[INPUT MATERIAL start]
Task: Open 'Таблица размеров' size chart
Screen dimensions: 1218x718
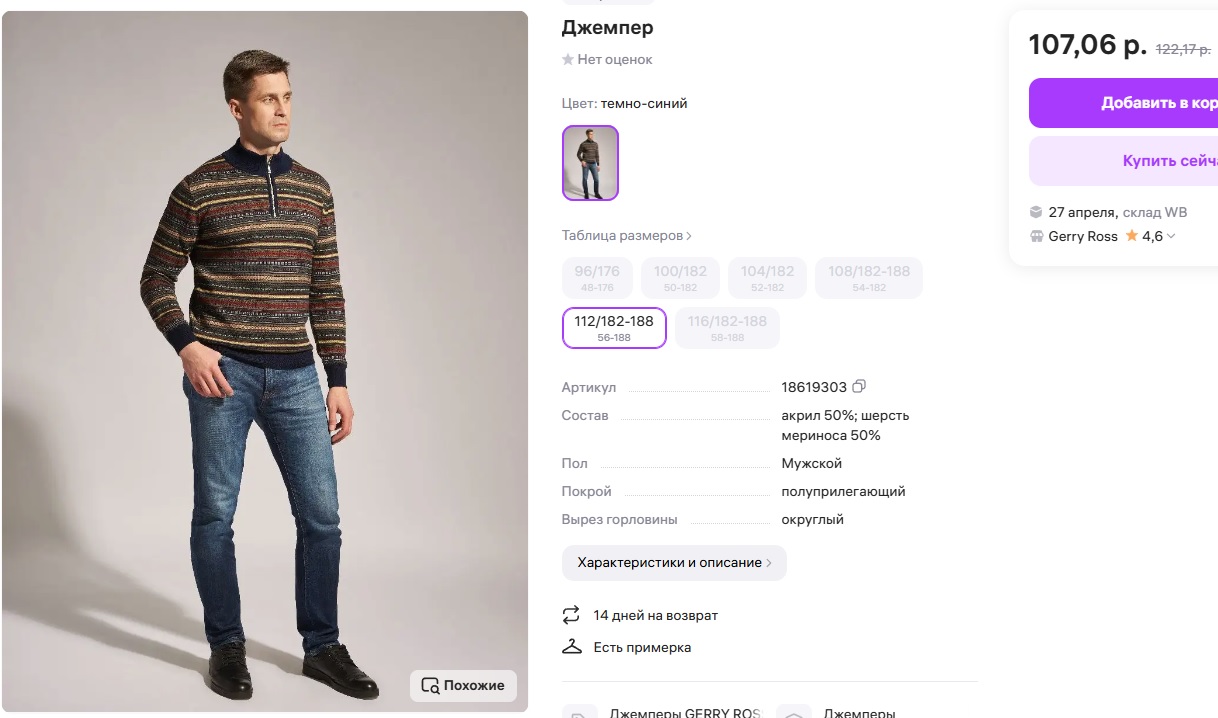Action: pyautogui.click(x=627, y=236)
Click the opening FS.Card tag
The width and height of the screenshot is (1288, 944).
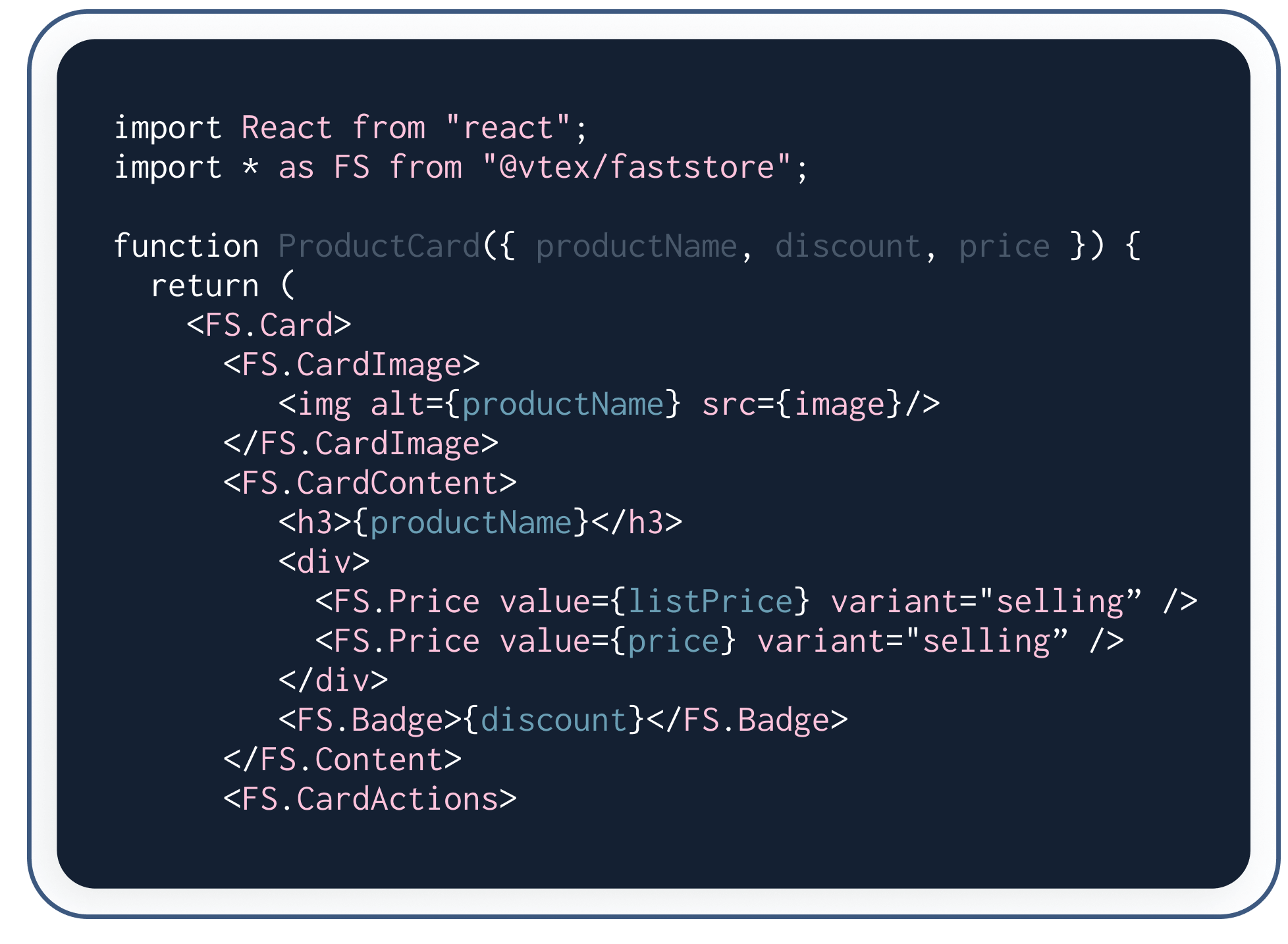point(269,325)
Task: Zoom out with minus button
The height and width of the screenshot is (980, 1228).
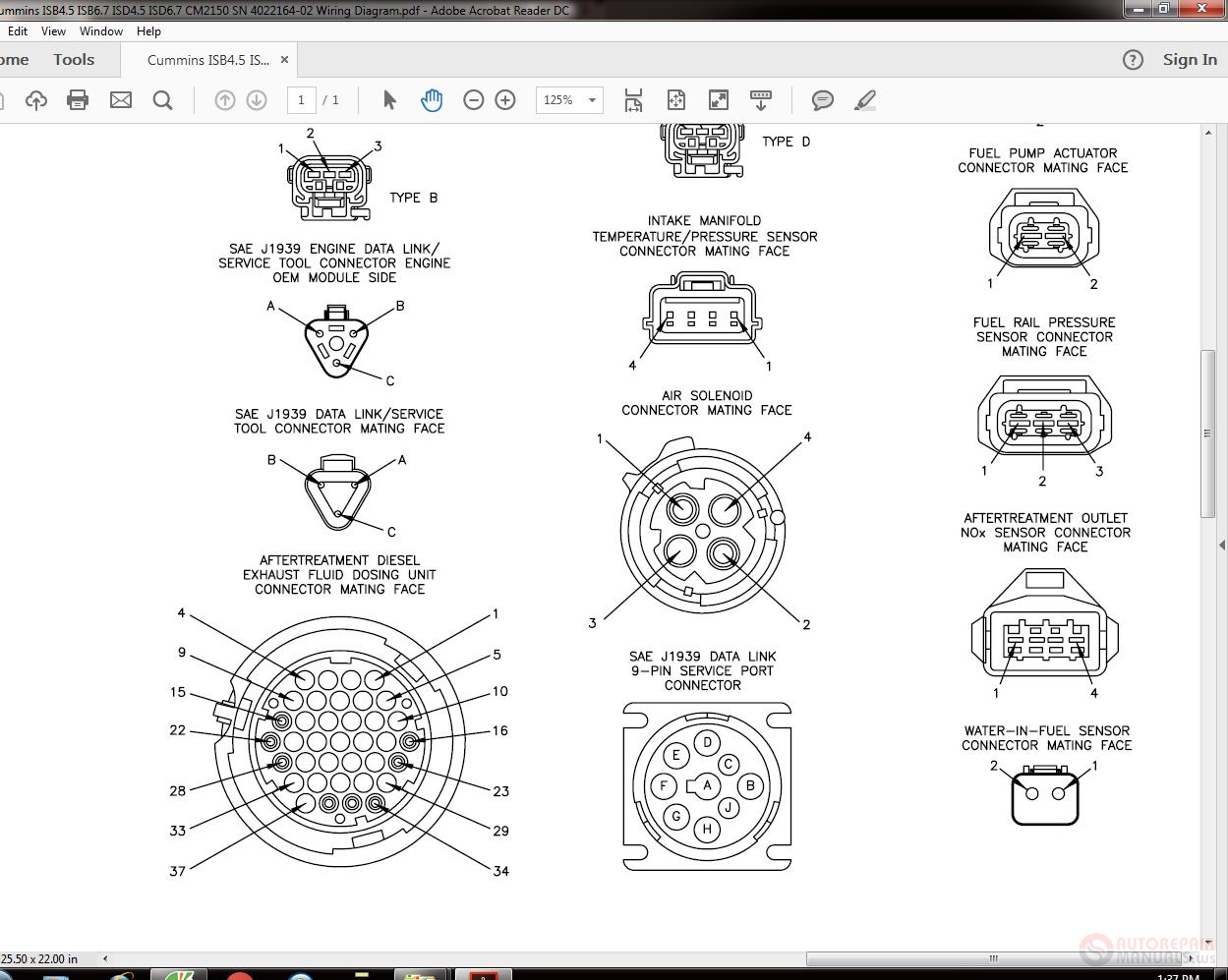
[INPUT MATERIAL end]
> [EXERCISE DESCRIPTION] Write out all the entries above again with every "screenshot" replaced by "image" and nothing else changed. Leave the pictures out.

> [REPLY]
Task: Open 'Таблица размеров' size chart
Screen dimensions: 1218x718
Action: pyautogui.click(x=627, y=236)
Click the opening FS.Card tag
The width and height of the image is (1288, 944).
point(269,325)
Task: Zoom out with minus button
The height and width of the image is (980, 1228).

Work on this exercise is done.